Some people might say going to college with a younger brother or sister would be a nightmare. Graduate students Rachelle Jean-Louis and Ariel Pearson beg to differ.

Jean-Louis, a mental health and counseling student from Delray Beach, attended school with her older sister. She said a sibling can help with financial issues as well as offer emotional advice.

“It’s all based on mutual respect,” Jean-Louis said. “If there is no respect, then you should definitely avoid living with each other. This experience should be more positive than negative.”

Pearson, a counseling student from Tampa, also said having a sibling on campus is beneficial to both students.

“With a sibling here you don’t get lonely,” said Pearson, an intern at the University Counseling Center. “Instead you have a support system that makes it easy to adjust.

“Having a sibling on campus is a sense of family support away from home. It’s always better to have someone around that knows the ropes already and can help you get situated,” Pearson continued.

Marcus Barrington, 21, a fourth-year business student from Orlando, said he’s here to help guide his younger sister.

“My mother was elated because she knew that my sister had someone to truly rely on,” Barrington said.

He and his sister have different sets of friends, Barrington said, but she joined the business fraternity that he is in.

“This may be her first encounter with issues of separation of identity because she will have to build a name for herself,” Barrington said.

Other siblings attend the same university because of family tradition. “Both of my parents attended FAMU,” said Shandra Sheppard, 22, a criminal justice and accounting student from Miami. She said this influenced her and her sister’s decisions to attend FAMU too.

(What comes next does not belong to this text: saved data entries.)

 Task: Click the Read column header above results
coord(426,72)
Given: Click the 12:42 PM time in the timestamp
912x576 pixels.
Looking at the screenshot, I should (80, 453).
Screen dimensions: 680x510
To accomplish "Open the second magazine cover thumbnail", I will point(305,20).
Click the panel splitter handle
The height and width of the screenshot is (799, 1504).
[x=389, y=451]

“My parents are excited because we live together, which makes it easier financially,” Sheppard said.

Sheppard said she and her sister do not have issues with trying to establish unique identities.

“We are super different,” Sheppard said. “As long as you have separate personalities, it is positive because you know at least one person in a new place. My family is close and we are social, so we introduce each other to our friends.”

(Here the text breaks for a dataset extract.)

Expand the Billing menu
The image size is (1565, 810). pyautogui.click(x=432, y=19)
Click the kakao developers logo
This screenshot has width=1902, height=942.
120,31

Sisters Amari and Bethany Jones agree the experience of attending the same college has its ups and downs.

“I really have to work to maintain my own personality because we have common traits,” said Amari, a 17-year-old freshman environmental science student from Houston.

“This experience has been positive because I know I’m here to watch over her,” said Bethany, 20, a junior biological agricultural systems engineering student. “(It’s also) negative because I am usually held responsible for her.”

Amari said she has benefited from the experience.

“I get the inside scoop on teachers,” Amari said, “and I’ve tapped into more resources because I know the older students.”Amari said attending school with a sibling is a great resource during times of need.

“Remember that when you need that late night trip to Wal-Mart, someone will always be there for you,” Amari said.